:: Extract to read ::

Vaccine rollout ‘abysmal’, says pharmacy leader

Only eight out of more than 800 pharmacies have been activated to vaccinate for COVID-19 in Victoria, but union applauds pharmacist deployment to mass vaccination hubs

The president of the Pharmacy Guild’s Victorian branch has criticised the COVID-19 vaccination rollout in community pharmacies, saying it “hasn’t achieved a pass mark”.

Eight community pharmacies in regional Victoria have been invited to commence administration of the COVID-19 vaccine after request by the Victorian Department of Health to the Commonwealth, Anthony Tassone told AJP.

This is despite 816 pharmacies in Victoria being deemed suitable by the Commonwealth expression of interest process earlier this year.

A further seven outer suburban locations have been identified by the Victorian Department of Health as “areas of need”, and the Commonwealth has been requested to activate these locations.

However this is still under consideration, said Mr Tassone.    

“Whatever way you look at it, this vaccine stroll out hasn’t achieved a pass mark and 8 out of 800 pharmacies activated is an abysmal indictment on overlooking a ready, willing and capable workforce and critical primary healthcare infrastructure that is ready to take the field and help the team win,” he told AJP.

:: Listed records ::
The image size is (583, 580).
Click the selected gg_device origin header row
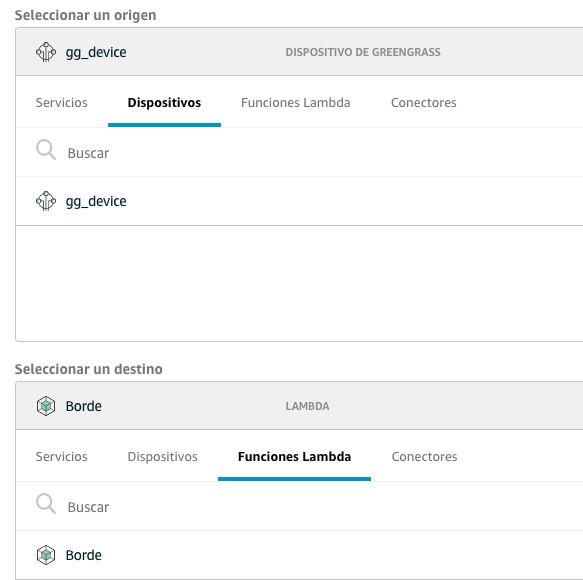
==
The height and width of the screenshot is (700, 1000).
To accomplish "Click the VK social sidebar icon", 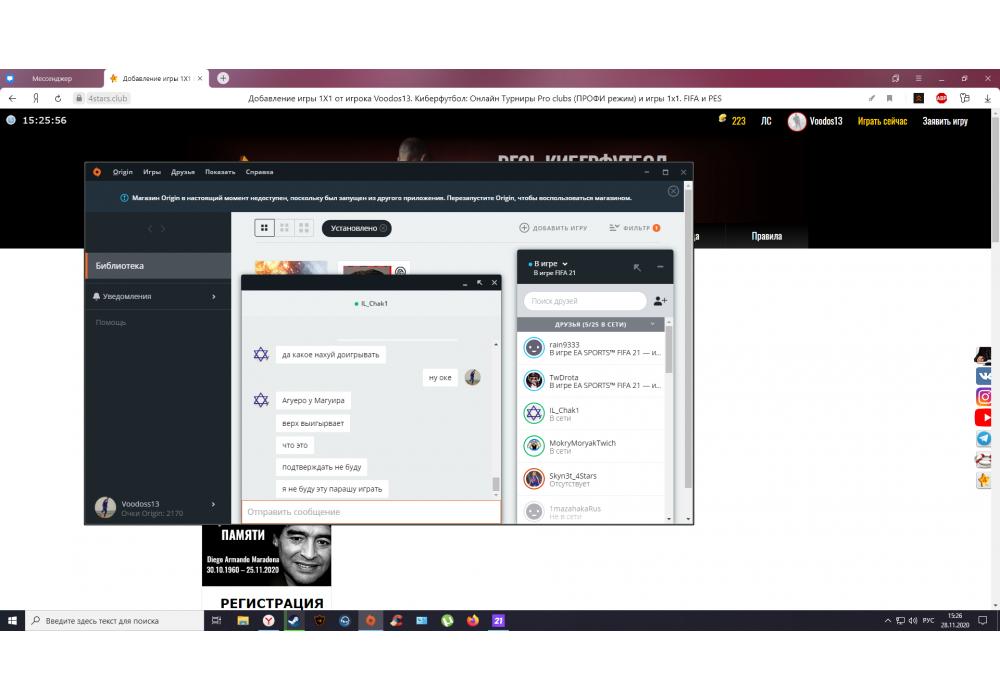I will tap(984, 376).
==
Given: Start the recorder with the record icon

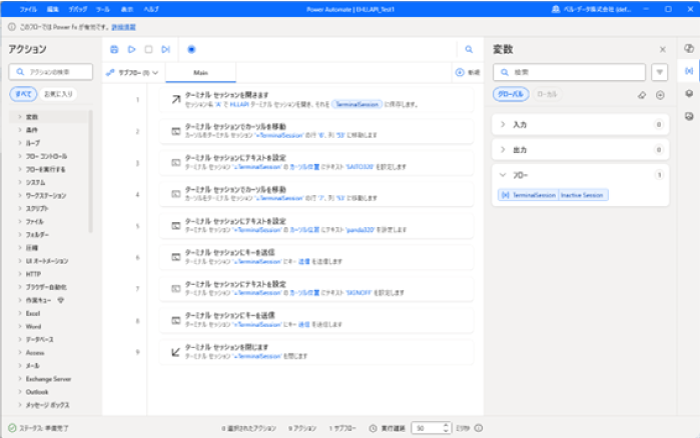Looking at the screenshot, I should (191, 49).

:: Complete the following ::
**1)** Repeat everything in the pharmacy rollout article from "Only eight out" down to "earlier this year.", word for word.
**2)** Carry on the pharmacy rollout article from the point where it stops.
You can skip the items; none of them are needed.

:: Results ::
**1)**
Only eight out of more than 800 pharmacies have been activated to vaccinate for COVID-19 in Victoria, but union applauds pharmacist deployment to mass vaccination hubs

The president of the Pharmacy Guild’s Victorian branch has criticised the COVID-19 vaccination rollout in community pharmacies, saying it “hasn’t achieved a pass mark”.

Eight community pharmacies in regional Victoria have been invited to commence administration of the COVID-19 vaccine after request by the Victorian Department of Health to the Commonwealth, Anthony Tassone told AJP.

This is despite 816 pharmacies in Victoria being deemed suitable by the Commonwealth expression of interest process earlier this year.

**2)**
“There has been plenty of coverage of ‘vaccine hesitancy’, but we are well into the territory of ‘vaccine frustration’ – patients wanting to receive the vaccine but can’t due to stock limitations or not being able to conveniently access an administration point.

“Other developed countries that had a swift roll out of the vaccine despite surging COVID-19 case numbers like the UK and the United States utilised the community pharmacy network to help with the heavy lifting,” said Mr Tassone.

“Instead in Australia, community pharmacy is left to feel like we’re doing the hokey pokey – we’re in, we’re out, we’re in…

“Well, it really is time to turn around and get the almost 4,000 pharmacies across Australia deemed suitable activated ready to receive the incoming shipments of mRNA vaccine stock to help get Australia vaccinated and protected.”

Meanwhile Professional Pharmacists Australia welcomed the activation of Victorian pharmacists in mass vaccination hubs after the Victorian Department of Health and Human Services issued a call out to pharmacists, pharmacy technicians and interns to participate in the COVID-19 vaccination rollout.

The organisation said it has been working closely with the Victorian Government to get more pharmacists on the ground to deliver COVID-19 vaccines in settings across the state, including in regional and rural areas.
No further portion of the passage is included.